Doogh the Right Thing: Persian Delicacies at the Pars Grill

ghormeh sabzi

That rather impressive garnish is an entire pickled lime.

When my co-worker Kamal went to his native Iran this past summer for the first time in several years, I asked him what he was looking forward to the most. He could have fed me some sentimental line about seeing how the country had changed, or something like that. Instead, he paused, and with a dreamy look in his eye, said, “Probably the pastries.” Kamal’s honesty and love of food are just two of the things I like about him.

Another thing I like is that he was so determined to score some good Persian food this week that he decided to take me and a couple of other people from the office to the Pars Grill in Chelsea and teach us a thing or two about the cuisine of his homeland. I’m not sure what I was anticipating from Persian food, but I had some notion that it would be akin to what I think of as generic Middle Eastern fare, with most vegetarian food running in the hummus and falafel vein. But I was dead wrong; it was really unlike anything I’d eaten before.

dooghTo drink, I ordered a savory yogurt beverage called doogh, which, admittedly, is sort of an unfortunate name, but which couldn’t have been more delicious. It was thick and rich and icy and flavored with dill and mint and probably lots of other things that were beyond my powers of identification. Seriously, it was probably the best drink to pass my lips since that crazy coconut shake in Canada, and I still find myself daydreaming about that thing months later. It was so good that it made me feel a little drunk even though there was no alcohol involved.
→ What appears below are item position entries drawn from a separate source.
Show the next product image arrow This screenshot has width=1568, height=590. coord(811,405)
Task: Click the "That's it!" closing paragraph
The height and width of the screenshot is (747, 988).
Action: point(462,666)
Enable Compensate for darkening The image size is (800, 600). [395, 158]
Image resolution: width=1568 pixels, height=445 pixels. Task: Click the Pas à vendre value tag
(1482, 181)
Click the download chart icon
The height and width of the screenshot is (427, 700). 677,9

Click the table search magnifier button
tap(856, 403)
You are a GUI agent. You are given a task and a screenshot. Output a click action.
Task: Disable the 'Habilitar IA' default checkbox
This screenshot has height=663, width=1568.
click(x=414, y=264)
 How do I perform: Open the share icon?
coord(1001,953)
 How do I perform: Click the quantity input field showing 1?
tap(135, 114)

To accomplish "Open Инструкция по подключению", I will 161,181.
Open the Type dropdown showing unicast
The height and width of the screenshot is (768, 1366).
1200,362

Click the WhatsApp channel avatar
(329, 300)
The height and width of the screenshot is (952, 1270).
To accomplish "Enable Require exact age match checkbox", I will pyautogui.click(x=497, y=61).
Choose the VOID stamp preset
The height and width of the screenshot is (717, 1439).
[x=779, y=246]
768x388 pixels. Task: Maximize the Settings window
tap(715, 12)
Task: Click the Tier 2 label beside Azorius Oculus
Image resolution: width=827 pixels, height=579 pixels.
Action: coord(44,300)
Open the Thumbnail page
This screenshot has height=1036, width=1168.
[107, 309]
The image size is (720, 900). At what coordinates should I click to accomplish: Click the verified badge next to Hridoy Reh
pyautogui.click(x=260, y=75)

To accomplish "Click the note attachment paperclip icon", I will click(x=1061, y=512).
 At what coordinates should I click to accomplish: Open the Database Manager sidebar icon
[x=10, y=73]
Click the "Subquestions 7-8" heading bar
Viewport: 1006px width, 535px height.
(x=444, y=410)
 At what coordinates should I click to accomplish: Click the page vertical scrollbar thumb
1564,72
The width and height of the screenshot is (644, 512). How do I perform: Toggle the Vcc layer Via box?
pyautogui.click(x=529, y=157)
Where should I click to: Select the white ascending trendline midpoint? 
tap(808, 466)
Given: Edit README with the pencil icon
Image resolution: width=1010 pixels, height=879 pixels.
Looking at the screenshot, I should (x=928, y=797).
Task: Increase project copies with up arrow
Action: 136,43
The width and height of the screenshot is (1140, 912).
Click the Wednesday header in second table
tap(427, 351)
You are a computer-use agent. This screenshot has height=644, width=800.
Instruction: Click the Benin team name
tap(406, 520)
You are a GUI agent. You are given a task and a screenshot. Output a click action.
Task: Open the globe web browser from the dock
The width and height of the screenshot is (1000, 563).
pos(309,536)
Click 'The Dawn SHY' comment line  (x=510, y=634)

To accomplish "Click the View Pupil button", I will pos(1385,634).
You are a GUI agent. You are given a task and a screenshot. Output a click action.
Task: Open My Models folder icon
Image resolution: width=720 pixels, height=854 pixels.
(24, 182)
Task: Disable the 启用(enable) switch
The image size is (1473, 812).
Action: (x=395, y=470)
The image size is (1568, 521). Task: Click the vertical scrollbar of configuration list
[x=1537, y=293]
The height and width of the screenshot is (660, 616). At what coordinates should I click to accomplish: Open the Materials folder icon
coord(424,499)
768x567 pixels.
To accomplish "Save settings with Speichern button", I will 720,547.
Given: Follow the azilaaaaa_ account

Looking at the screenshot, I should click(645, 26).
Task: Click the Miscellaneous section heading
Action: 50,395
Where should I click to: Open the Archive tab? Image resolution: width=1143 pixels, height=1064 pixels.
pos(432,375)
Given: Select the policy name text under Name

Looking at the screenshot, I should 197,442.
kashk-e bademjanBut it’s not like the food was anything to sneeze at, either. Early highlights included some delicious bread (similar to pita bread, but crisper) and an eggplant appetizer called kashk-e bademjan, which had the consistency of babaganouj but was spiced completely differently and garnished with ground pistachio. Even my devoutly eggplant-hating coworker Devin had to concede that it was pretty good.

As for main courses, it’s true that the menu catered mainly to meat eaters. The massive size of the grilled meat slabs that everyone else ordered spurred multiple conversations about The Flintstones. But I was pleased that they had at least five vegetarian choices that I’d never heard of before, mostly stews in which the traditional beef had been replaced by mushrooms. I tried the ghormeh sabzi, a blend of ground parsley and coriander, red beans and pickled lime served with saffron rice. (I almost went in for a “rice upgrade,” like one diner at our table did, and while I have to say that his sour cherry rice was pretty great, there was already a lot going on in my dish, so maybe it was best that I exercised a tiny measure of restraint.) The ghormeh sabzi was subtle and unique; the texture and the pickled lime gave it an Indian flavor, but it was much more aromatic-spicy than hot-spicy. Even Kamal, who was highly skeptical of the mushroom substitution, gave it a thumbs up, saying that the mushrooms “did not damage the flavor too much.”

There have been a lot of headlines lately about Iran’s new president and some possible, albeit gradual, headway toward an easier relationship between Iran and the U.S. I’m no foreign policy expert, but I hope that this means a greater cultural exchange as well. I’ll raise a glass to anything that brings some more doogh into my life.